LAWS(BOM)-2005-8-68

RAMDAS ANANT NAIK Vs. JACOB FERNANDES

Decided On August 04, 2005
RAMDAS ANANT NAIK Appellant
V/S
JACOB FERNANDES Respondents

JUDGEMENT

(1.) THE Appellant is the original Complainant. He is challenging the judgment and Order passed by the Judicial magistrate, First Class at Margao in Criminal case No. 335/n/97/d. By the said Judgment and Order dated 11th February, 2004, the trial court was pleased to acquit the Accused for an offence punishable under Section 138 of the negotiable Instruments Act, 1881 (Act, for short ).

(2.) THE brief facts which are relevant for the purpose of deciding this Criminal Appeal are as under:-The Appellant filed a complaint against respondent No. 1 under Section 138 of the said act in the Court of the Judicial Magistrate, First class at Margao. It was alleged in the complaint that the Accused had taken a friendly loan to the tune of Rs. 7,50,000/- from the Complainant and had promised to pay the same with interest at the rate of 22% per annum. It was alleged in the complaint that the Complainant had borrowed part of amount from his friends and well-wishers and had given it to the Accused. It was further alleged that the Accused handed over to the Complainant a cheque for an amount of Rs. 7,50,000/- dated 02-06-1997 which was drawn on Canara Bank, Chandor. However, on presentation of the said cheque it was returned dishonoured to the Complainant through his Bankers on the ground of "insufficient funds". Thereafter, a complaint was filed when the Accused did not pay the amount within 15 days from the receipt of the statutory notice which was sent by the complainant.

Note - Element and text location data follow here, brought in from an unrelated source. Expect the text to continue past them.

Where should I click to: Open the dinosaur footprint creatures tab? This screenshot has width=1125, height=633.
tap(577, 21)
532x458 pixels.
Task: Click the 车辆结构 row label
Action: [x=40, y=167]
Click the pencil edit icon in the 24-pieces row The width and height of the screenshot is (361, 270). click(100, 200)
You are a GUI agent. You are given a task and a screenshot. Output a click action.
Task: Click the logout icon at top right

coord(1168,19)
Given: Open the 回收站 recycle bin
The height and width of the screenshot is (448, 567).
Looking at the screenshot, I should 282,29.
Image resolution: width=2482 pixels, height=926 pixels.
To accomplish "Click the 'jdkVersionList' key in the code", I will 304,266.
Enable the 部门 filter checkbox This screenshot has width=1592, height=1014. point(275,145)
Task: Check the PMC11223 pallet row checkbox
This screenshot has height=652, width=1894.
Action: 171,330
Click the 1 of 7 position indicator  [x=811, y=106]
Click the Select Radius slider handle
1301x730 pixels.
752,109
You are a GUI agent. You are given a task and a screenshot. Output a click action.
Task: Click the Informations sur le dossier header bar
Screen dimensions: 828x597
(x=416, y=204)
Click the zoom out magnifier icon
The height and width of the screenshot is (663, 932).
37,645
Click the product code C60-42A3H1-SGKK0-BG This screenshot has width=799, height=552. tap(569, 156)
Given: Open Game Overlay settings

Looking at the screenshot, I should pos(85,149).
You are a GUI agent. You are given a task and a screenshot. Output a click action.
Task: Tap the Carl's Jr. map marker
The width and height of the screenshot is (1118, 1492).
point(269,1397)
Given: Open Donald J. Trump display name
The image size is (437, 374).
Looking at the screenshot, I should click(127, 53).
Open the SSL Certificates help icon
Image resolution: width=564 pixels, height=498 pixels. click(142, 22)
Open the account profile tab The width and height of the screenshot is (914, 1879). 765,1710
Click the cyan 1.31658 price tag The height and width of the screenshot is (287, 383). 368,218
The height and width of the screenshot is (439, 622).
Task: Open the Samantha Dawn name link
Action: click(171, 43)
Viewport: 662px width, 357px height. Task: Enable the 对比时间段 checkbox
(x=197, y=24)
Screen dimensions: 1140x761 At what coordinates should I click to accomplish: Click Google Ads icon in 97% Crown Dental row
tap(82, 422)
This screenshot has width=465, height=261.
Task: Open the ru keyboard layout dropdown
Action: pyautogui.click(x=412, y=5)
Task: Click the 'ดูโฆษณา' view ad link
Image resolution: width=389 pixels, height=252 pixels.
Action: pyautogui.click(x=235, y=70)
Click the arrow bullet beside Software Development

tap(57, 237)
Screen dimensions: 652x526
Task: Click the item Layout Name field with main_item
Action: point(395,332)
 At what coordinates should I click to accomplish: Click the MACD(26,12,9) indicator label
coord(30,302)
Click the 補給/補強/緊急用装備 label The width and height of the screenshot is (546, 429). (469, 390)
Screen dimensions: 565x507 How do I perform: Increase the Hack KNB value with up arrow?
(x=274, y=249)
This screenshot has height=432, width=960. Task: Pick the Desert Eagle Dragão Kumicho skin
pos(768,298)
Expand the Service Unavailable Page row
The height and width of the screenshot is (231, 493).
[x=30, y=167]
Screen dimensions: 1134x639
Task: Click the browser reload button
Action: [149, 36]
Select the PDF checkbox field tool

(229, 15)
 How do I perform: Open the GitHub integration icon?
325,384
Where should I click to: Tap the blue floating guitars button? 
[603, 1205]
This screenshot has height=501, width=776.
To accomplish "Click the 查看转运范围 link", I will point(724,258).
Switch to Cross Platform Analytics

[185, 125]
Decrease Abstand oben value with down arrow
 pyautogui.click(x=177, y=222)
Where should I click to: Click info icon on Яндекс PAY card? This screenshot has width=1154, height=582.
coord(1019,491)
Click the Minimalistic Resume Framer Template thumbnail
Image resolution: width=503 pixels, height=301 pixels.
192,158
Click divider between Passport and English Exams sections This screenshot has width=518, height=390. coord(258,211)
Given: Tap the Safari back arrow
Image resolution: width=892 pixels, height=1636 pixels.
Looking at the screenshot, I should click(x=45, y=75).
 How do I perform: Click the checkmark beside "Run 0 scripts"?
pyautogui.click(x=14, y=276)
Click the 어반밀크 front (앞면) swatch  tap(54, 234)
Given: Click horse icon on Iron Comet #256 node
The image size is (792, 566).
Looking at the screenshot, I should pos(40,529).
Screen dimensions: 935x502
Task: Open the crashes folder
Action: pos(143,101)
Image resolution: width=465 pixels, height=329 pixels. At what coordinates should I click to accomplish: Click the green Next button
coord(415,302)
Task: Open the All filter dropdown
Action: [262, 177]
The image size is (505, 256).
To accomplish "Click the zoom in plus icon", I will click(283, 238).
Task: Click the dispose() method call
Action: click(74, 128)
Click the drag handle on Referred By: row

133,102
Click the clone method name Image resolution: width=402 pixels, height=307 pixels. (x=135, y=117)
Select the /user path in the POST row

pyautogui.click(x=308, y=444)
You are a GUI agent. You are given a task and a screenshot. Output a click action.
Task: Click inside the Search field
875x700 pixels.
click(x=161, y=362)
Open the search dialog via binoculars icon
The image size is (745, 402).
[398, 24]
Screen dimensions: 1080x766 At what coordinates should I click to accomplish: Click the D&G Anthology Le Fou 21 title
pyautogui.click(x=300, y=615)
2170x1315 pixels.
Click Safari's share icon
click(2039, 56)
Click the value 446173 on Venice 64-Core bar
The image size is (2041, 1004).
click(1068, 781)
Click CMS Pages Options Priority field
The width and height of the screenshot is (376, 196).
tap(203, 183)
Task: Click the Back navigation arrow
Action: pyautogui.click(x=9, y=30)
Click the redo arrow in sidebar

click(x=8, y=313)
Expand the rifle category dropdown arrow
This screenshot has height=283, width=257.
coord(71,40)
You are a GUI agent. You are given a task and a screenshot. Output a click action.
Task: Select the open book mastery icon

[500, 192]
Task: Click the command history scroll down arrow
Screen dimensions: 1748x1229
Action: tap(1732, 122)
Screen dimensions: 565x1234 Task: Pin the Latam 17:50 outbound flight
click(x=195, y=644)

(3.) I have heard the learned Counsel appearing on behalf of the Appellant and the learned Counsel appearing on behalf of the respondent No. 1. The learned Counsel appearing on behalf of the Appellant has taken me through the Judgment of the trial Court as also the evidence adduced by the Complainant and the Respondent. He submitted that the trial court had erred in coming to a conclusion that there was no subsisting debt or liability inter se between the parties. He submitted that the trial court had clearly erred in coming to a conclusion that the presumption which was raised under Section 139 of the said Act was rebutted by the Accused. He further submitted that the Accused had kept on changing his defence from time to time and this fact was borne out by the evidence which had come on record. He submitted that, therefore, the accused by raising these inconsistent pleas had not discharged the burden which was cast on him under Section 139 of the said Act. He submitted that at one stage the Accused had taken a defence that the cheque was issued by him as a Director of the Company and on the other hand he had taken a defence that he did not owe any money to the Appellant and that the Company namely M/s. Waves Shipping Pvt. Ltd. owed the money to the Complainant. He further submitted that the Accused at the same time had raised a defence that the cheque in question was given in lieu of the transaction of sale of property and the said transaction not having materialised there was no question of payment of the said amount. The learned counsel appearing on behalf of the Appellant submitted that the trial Court has erred in not appreciating the fact that the 2 transactions were separate and distinct and did not overlap one and another. The learned Counsel further tried to point out from the cross-examination and the admission given by the Accused that none of the defences which he had raised however was correct. He, therefore, submitted that the finding recorded by the trial Court was liable to be set aside and the Accused was liable to be convicted for the offence punishable under Section 138 of the said Act. He submitted that the finding given by the trial Court that the cheques which were issued by the Accused were blank cheques was not based on proper evidence of the Accused.